Belki hata yapar farketmezsiniz ki bu iyi ihtimaldir düzeltilir ,belki sadece sıkılmıştır varlığınızdan telefonlarınıza cevap bulamazsınız, mesajların dönüşü buz...
Hiç aklınıza gelmez çocuk gibi kontrol etmek ama ansızın bir sabah biri sizi kendinize getirir. Bir telefon alırsınız ,şok bir ses -damla ... bizi facebookdan silmiş. Yok dersiniz ilk saçmalama kapatmıştır kız facebookunu ne alaka çocukmuyuz silecek falan bizi . Aksini düşünmek istemezsiniz.

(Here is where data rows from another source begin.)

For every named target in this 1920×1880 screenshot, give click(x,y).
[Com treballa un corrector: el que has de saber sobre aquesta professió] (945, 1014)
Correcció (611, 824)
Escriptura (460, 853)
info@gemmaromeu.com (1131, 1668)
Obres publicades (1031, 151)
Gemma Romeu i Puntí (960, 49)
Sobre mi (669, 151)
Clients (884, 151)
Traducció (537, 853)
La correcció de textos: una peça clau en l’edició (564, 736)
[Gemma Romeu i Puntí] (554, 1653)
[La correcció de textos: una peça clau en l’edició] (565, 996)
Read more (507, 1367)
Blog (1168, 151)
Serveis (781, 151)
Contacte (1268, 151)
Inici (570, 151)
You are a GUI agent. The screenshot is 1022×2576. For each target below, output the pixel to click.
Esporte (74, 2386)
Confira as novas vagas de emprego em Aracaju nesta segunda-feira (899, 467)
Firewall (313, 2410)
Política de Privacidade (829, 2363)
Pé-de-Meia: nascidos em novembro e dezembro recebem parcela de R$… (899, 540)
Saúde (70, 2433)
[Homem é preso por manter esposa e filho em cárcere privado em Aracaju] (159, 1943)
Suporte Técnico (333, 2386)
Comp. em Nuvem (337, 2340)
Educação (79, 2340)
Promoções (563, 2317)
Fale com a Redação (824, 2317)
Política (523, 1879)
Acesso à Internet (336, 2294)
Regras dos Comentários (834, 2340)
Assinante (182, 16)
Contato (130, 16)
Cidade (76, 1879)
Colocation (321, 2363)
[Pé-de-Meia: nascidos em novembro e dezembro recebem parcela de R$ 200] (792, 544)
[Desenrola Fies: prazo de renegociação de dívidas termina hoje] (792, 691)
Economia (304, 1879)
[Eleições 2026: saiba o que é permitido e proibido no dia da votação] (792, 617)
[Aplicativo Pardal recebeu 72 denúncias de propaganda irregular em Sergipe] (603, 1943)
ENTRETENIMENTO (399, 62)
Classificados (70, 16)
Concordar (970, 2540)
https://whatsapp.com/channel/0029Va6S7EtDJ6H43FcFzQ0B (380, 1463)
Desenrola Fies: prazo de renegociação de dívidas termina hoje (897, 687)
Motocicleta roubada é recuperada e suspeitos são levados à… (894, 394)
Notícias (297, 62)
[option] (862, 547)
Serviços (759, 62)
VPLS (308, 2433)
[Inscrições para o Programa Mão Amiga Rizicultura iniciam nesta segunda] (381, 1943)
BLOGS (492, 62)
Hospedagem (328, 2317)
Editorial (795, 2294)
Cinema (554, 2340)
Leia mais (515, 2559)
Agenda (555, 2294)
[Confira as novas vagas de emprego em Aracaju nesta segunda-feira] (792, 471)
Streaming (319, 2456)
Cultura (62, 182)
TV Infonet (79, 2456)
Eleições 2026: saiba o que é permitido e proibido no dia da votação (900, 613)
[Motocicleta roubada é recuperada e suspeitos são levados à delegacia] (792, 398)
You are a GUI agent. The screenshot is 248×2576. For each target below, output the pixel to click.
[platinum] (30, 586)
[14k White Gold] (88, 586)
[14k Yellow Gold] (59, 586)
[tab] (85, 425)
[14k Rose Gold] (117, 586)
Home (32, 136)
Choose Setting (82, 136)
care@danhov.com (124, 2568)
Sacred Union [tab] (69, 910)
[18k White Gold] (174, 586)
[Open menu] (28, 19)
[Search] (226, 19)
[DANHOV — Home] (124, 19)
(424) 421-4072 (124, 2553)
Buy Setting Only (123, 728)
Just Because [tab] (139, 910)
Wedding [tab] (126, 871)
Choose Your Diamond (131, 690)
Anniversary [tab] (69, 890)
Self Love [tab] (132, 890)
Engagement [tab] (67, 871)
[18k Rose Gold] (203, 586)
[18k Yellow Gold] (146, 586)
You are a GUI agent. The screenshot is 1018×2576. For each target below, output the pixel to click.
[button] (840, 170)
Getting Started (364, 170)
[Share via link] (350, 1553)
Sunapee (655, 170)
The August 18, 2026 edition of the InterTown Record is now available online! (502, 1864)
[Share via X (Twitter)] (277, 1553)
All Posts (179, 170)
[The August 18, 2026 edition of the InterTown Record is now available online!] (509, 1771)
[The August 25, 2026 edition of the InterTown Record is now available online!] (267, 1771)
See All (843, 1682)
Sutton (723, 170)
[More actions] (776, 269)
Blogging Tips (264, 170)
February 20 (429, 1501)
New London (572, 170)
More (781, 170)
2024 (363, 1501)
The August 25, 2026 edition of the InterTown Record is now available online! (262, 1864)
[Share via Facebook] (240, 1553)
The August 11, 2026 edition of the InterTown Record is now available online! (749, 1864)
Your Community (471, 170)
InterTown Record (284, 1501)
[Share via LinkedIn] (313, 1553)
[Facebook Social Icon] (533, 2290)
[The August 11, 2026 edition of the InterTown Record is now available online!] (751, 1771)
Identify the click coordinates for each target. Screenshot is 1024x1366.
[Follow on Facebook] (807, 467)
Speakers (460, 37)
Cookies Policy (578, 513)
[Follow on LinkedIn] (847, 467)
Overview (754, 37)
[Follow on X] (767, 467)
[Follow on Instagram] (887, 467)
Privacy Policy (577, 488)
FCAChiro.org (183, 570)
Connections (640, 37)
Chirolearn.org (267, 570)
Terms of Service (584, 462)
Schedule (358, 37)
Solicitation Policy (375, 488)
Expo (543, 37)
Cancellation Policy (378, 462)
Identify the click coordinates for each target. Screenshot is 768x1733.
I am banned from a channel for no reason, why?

En çok sırtını dönmüş olması üzer sizi keşke kızıp bağırsa ,küfretse haykırsa diye düşünürsünüz. İç ses : demek ki bağıracak kadar bile değerli değilsin der. Ama çok saçma der dış ses.
Saçmadır çünkü; dostsunuzdur
Saçmadır çünkü; ortada görünen bir sebep yoktur.
Saçmadır çünkü, birşeye kızdıysa bunu size söyleyecek kadar dostsunuzdur Ve
Saçmadır çünkü ; hayatınızda sadece 2 insanın omzunda ağlamışsınızdır biri O dur.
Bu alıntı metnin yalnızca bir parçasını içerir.